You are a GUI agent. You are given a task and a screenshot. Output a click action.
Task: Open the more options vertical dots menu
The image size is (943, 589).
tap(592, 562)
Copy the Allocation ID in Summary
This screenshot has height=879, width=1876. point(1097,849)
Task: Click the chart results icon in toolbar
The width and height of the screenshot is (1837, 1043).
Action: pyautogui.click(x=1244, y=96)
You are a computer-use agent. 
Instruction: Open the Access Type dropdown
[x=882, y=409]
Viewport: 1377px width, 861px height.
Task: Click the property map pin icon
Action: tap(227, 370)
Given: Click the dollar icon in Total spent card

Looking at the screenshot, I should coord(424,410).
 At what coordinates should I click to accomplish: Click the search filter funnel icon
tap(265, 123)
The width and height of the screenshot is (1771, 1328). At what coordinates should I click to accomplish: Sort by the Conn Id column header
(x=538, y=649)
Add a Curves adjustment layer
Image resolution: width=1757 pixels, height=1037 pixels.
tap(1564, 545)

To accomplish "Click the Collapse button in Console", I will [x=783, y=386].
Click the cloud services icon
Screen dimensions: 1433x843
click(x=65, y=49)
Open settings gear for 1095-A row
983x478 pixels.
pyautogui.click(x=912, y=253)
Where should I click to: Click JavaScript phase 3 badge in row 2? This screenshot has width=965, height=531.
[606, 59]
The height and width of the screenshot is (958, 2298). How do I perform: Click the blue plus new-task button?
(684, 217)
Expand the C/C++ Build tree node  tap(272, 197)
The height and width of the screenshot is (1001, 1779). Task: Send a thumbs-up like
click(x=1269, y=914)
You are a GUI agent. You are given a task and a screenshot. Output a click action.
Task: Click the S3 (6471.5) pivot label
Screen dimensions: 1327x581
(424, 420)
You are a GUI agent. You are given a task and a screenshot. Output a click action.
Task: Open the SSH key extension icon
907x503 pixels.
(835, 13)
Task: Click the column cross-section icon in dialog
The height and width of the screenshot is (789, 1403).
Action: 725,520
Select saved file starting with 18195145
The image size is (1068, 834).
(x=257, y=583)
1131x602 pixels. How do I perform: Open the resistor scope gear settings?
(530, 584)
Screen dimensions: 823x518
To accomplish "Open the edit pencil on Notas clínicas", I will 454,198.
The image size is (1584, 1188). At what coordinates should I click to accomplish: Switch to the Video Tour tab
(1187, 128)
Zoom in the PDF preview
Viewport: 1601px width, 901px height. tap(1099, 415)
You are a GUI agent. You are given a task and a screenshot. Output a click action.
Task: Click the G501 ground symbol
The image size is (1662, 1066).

— EXERCISE INSTRUCTIONS —
Where the listing above has a line with "Given: Click the", start there, and output every line exactly through the line with "Add a Curves adjustment layer", which is also included.

— SOLUTION FOR THIS TASK —
Given: Click the dollar icon in Total spent card

Looking at the screenshot, I should coord(424,410).
 At what coordinates should I click to accomplish: Click the search filter funnel icon
tap(265, 123)
The width and height of the screenshot is (1771, 1328). At what coordinates should I click to accomplish: Sort by the Conn Id column header
(x=538, y=649)
Add a Curves adjustment layer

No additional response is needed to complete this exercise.